此题有点难度:
1、
设A(x1,y1)、B(x2,y2),
AB:y=k(x-p),即x=(1/k)y + p (为了方便打字,我下面用m代替1/k,即x=my +p)
联立直线、抛物线,消去x,得
y²=2p(my+p),即y²-2pmy-2p²=0
y1y2= -2p² …… ①
原点O到直线AB距离
d=p/√(1+m²)
|AB|=√[(x1-x2)²+(y1-y2)²] (注:x1-x2=(my1+p)-(my2+p)=m(y1-y2) )
=√[ m²(y1-y2)²+(y1-y2)²]
=√[( m²+1)(y1-y2)²]
= |y1-y2|√(m²+1)
∵|MA|=2|MB|,∴|y1|=2|y2|,
又∵y1、y2一定异号,即y1y2<0,即y1=-2y2
∴|y1-y2|=3|y2|
∴|AB|=3|y2|√(m²+1)
∴S=(1/2)|AB|×d=(1/2)×3|y2|√(m²+1) × p/√(1+m²) = (3/2)·|y2|·p=6
|y2|=4/p
|y1|=8/p
∵y1y2<0
∴y1y2= -32/p² …… ②
由①②,得p=2
2、设A(x1,y1),则圆心D( (x1+p)/2,y1/2 )
设存在符合条件的直线L:x=n
圆心到L的距离为d=|(x1+p)/2 - n|
|AM|=√[(x1-p)²+y1²]=√[(x1-p)²+2px1] = √(x1²+p²)

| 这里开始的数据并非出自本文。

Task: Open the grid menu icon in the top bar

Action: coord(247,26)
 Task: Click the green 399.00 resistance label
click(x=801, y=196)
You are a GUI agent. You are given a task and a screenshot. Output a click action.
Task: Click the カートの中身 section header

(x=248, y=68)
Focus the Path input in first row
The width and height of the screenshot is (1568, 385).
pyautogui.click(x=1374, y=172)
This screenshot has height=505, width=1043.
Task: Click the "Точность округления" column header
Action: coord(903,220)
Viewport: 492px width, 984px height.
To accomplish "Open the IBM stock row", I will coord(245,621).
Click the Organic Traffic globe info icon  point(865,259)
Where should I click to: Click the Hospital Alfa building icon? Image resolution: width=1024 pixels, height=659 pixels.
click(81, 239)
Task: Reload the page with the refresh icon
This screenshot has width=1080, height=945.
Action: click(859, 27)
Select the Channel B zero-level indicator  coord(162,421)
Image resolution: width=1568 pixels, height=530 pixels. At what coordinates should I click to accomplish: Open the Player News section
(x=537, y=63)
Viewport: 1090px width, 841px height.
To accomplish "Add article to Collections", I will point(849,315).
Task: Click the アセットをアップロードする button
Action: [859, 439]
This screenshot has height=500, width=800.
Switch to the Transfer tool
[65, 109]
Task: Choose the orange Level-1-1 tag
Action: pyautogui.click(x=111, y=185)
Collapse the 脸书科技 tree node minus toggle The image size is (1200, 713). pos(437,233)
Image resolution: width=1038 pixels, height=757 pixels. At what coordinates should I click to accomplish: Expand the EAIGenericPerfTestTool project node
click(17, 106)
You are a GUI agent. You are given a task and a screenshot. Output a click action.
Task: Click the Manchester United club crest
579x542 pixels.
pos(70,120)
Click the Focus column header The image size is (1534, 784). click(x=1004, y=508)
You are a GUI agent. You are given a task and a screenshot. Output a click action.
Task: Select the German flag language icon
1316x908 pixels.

∴L被以圆截得的弦长为:(根据那个直角三角形用勾股定理)
2√(R²-d²)=2√[ ( |AM|/2 )² - | (x1+p)/2 - n |² ]
=2√[ (x1²+p²)/4 - | (x1+p)/2 - n | ² ] 全拆开,得
=2√[(-px1/2) + n(x1+ p)-n²]
=2√[(n - p/2)x1 + np-n²]
当n=p/2时,弦长有定值√2 p
直线L:x=p/2